Eliminating Shadow IT: Best Practices for Centralized Governance

Setting Up Cost Governance Frameworks

Shadow IT-the unsanctioned use of software by departments or individuals-is a major contributor to SaaS sprawl. The solution isn’t tighter control at the expense of agility, but smarter governance. A streamlined approval workflow ensures that new tools are evaluated for security, cost, and compatibility before onboarding.

The goal is to prevent “credit card sprawl,” where teams independently purchase subscriptions without IT oversight. This doesn’t mean slowing innovation-it means channeling it through a framework that protects the organization.

The Role of Education in Sustainable Spend Reduction

Long-term change depends on culture as much as systems. When team leads understand that an unused /month tool adds up to 600 €/year per seat, they’re more likely to question its necessity. Encourage a mindset where cleaning up digital clutter is part of operational hygiene-just like turning off lights or locking computers.

A simple monthly check-in: “What tools did we stop using this month?” can go a long way. Recognition for teams that identify savings fosters accountability without blame.

  • 🔐 Centralized billing-no more departmental credit cards for SaaS
  • 📊 Monthly usage reviews-spot inactive accounts before they renew
  • 🛡️ Mandatory security vetting-avoid compliance risks from rogue apps
  • ⚡ Automated offboarding-reclaim licenses the moment someone leaves
  • 🤝 Vendor consolidation targets-aim for fewer, more capable partners

Future-Proofing Your Tech Stack: Beyond the 30% Target

Automating License Reclamation for Real-Time Control

Manual audits are a start, but automation is what makes savings stick. Tools that monitor user activity in real time can flag inactive accounts and trigger automatic deprovisioning-ensuring that licenses aren’t just identified as wasted, but actively reclaimed.

This shift from reactive to proactive management prevents backsliding. Without automation, savings erode over time as new ghost licenses accumulate. With it, the 30% reduction becomes a floor, not a temporary win. The system doesn’t just report waste-it stops it.

Typical Questions

How do you handle 'sticky' tools that are expensive but integrated into everything?

For deeply embedded but costly tools, full removal may not be feasible due to migration complexity or integration depth. Instead, focus on contract optimization-negotiating better pricing, shifting to lower tiers, or locking in annual discounts. The goal is to reduce cost without triggering operational disruption, especially when the expense of switching outweighs the subscription fee.

Does consolidating SaaS vendors create a single-point-of-failure risk?

While vendor consolidation improves oversight and reduces overhead, it does introduce concentration risk. To mitigate this, prioritize redundancy for mission-critical applications-either through backup solutions or exit clauses in contracts. Balance is key: streamline where possible, but maintain resilience for systems that keep the business running.

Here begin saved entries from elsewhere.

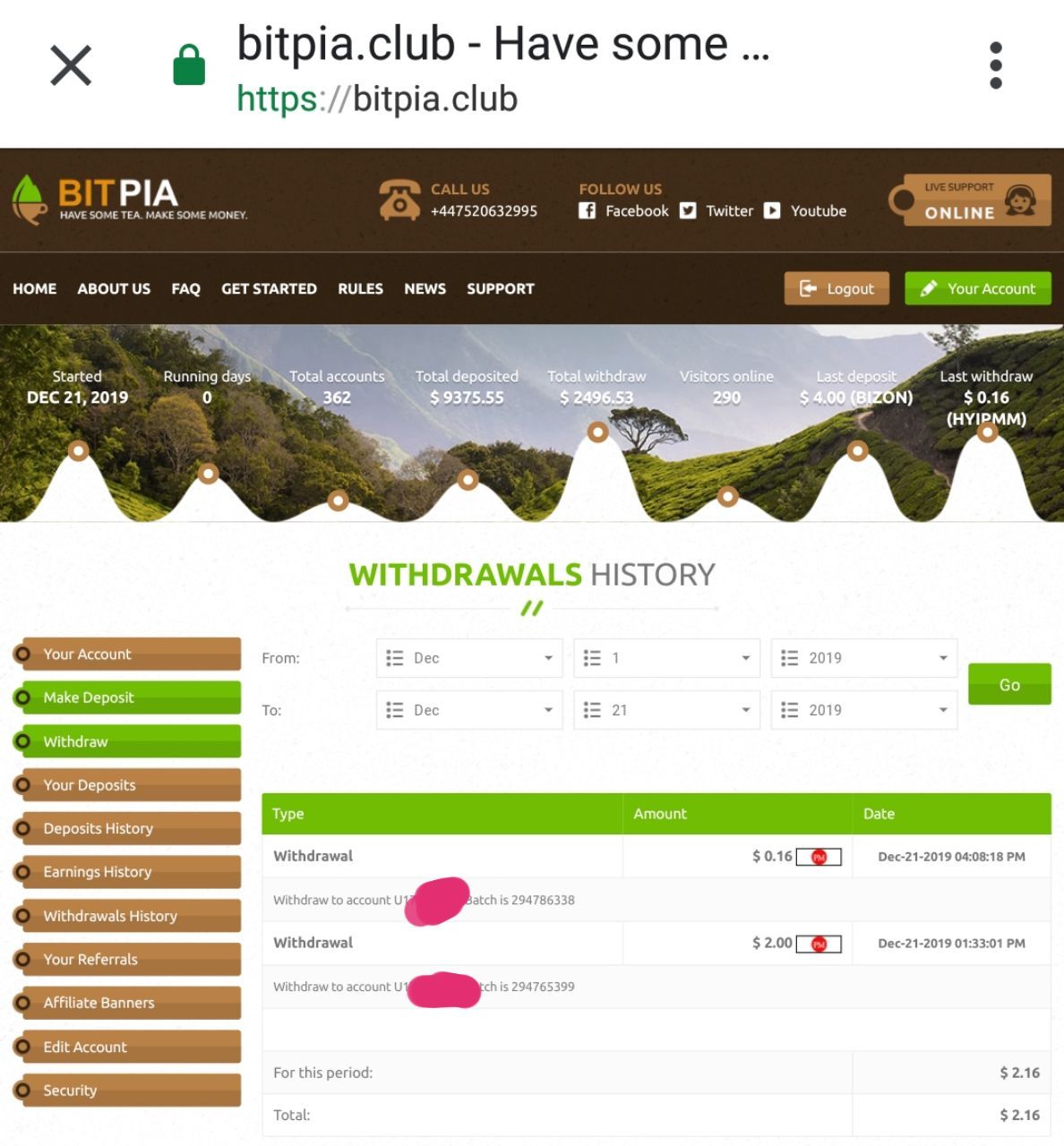The width and height of the screenshot is (1064, 1146).
Task: Click the green Go button
Action: [1009, 685]
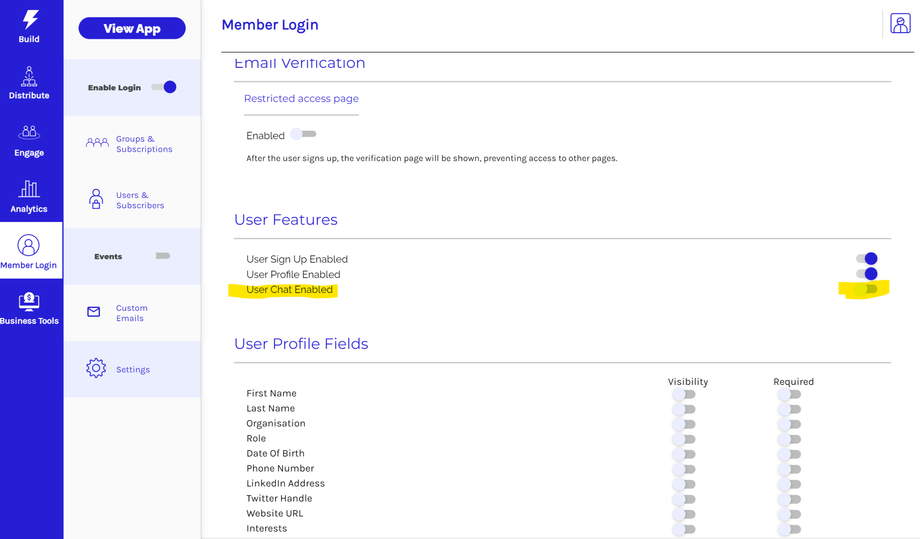The width and height of the screenshot is (920, 539).
Task: Select the Member Login sidebar icon
Action: click(x=29, y=245)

We have an MSP; shouldn't they be doing this automatically?

Managed Service Providers typically focus on infrastructure uptime and technical support, not strategic SaaS spend governance. While they may monitor system performance, they rarely track license utilization or renewal terms. Cost optimization requires a dedicated approach that combines financial insight with IT oversight-an area often outside an MSP’s scope unless explicitly included.

What is the best time of year to start a 90-day optimization sprint?

The ideal window is one quarter before major renewal cycles or fiscal year-end. This timing allows you to gather data, implement changes, and enter negotiations with vendors from a position of strength. Starting too late means accepting existing terms; starting too early risks losing momentum before the renewal window opens.